Por: Ferney Garcera Tinoco / Facultad de Derecho
“La verdad no cena con la vanidad, y sólo hasta que esta guarde sus trajes y desempolve sus mejillas, le hará libre”
El colombiano es una persona pujante por naturaleza y con gran una capacidad de adaptación al medio donde habita; esto se ve reflejado desde la perspectiva de las limitaciones propias de un país subdesarrollado con brechas enormes en aspectos sociales y económicos. Carente de educación política, Colombia es una nación donde solo el 5 por ciento de la población tiene acceso a la educación superior, y un número irrisorio a la educación básica de acuerdo con los estándares internacionales. El flagelo del narcotráfico hace su rutina danzante de la mano de la corrupción, a su vez el desorden administrativo, la falta de seguridad jurídica en sus normas y la poca credibilidad en sus instituciones sumadas a la carencia de cultura civil y el costumbrismo en la violencia generado por la notoria polarización de los medios de comunicación que publican lo que mejor registra consecuente con la necesidad circunstancial de sus dueños, sin miramientos en la degradación social que causan; generando un panorama mucho más oscuro respecto a las expectativas de vida de los ciudadanos.
El panorama luce desalentador, pero es justo en este punto en que hay que emprender una revisión exhaustiva para entender que pasa realmente en el acontecer diario de este pueblo pujante: resulta que es solo una minoría quien promueve el desorden y que en su gran mayoría los colombianos son gente honesta, dispuesta, con enormes deseos de develar los misterios que le propone el futuro.
Entonces ¿DE DONDE PUEDE PROVENIR SEMEJANTE ZAPEROCO?, Se diría que de factores antropológicos, nuestra riqueza cultural, algo así como la mal llamada malicia indígena, porque al poner la lupa sobre el contenido, resulta que la mayoría de los habitantes de nuestro hermoso país somos descendientes de pueblos que migraron unos antes y otros después, unos por las buenas y otros por las malas.

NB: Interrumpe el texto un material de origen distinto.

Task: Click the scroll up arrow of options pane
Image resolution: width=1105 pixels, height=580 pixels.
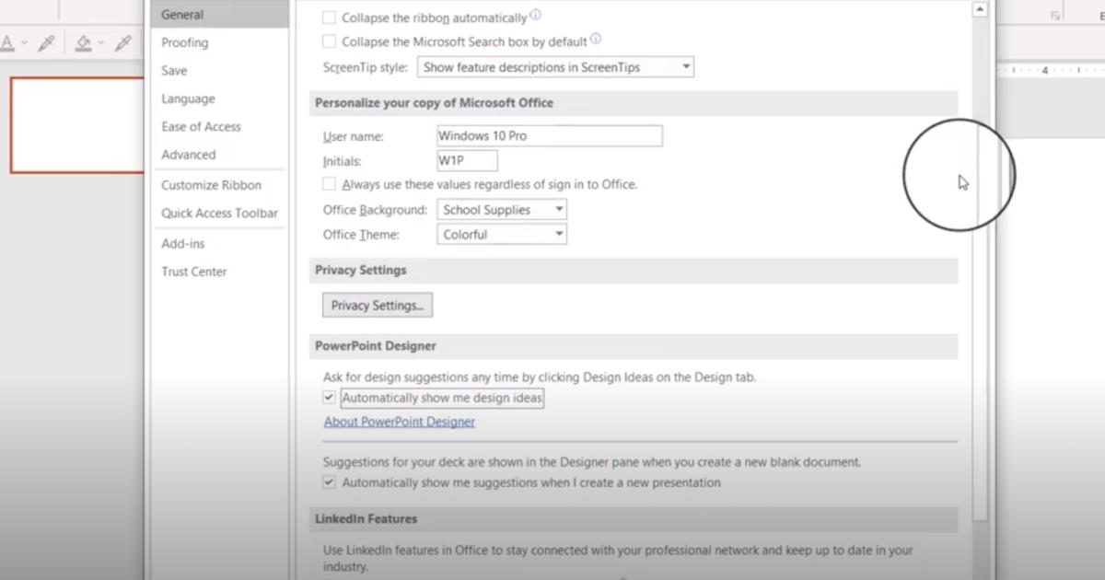Action: pyautogui.click(x=980, y=9)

Resultamos ser ahora blancos, sambos y mestizos, mezclados con raza indígena, única con identidad propia, tal vez con la posibilidad de manifestar que nació acá junto con sus padres sus abuelos y muchas generaciones antes de la llegada de los españoles, pero sin su identidad por factores contemporáneos como la europeización de la cultura, y la ciencia.
A esto pueden sumarse otra serie de factores tales como el capitalismo voraz que ya no respeta a los ciudadanos y que enseña el arte del dinero como dios y como ley, un status, un lugar en el mundo contemporáneo globalizado, exige olvidar valores y ética. Y esgrime el mensaje oculto de sálvese quien pueda. Esto, notorio en nuestro país, el dinero fácil se convierte en el sueño de los desvalidos y en la única forma de tener un lugar en esta selva de cemento.
Pareciera entonces, que ante tan desalentadora coyuntura, el alma del colombiano hubiese sido diseñada con predestinación para el combate y el dolor de las adversidades.
No se trata de encendernos en un discurso patriotero y decir que somos fauna y flora y que nuestras mujeres son las más bellas, estas son las mismas que por falta de oportunidades se pueden encontrar en los clubes nocturnos de las principales ciudades del mundo; esto solo es un gemido lastimero y conforme para decir que todo esta bien cuando sabemos que en el chocó los niños se mueren de hambre, que todos los próceres del pueblo han sido acribillados a tiros por los dueños del negocio mas rentable del país: las drogas y las armas.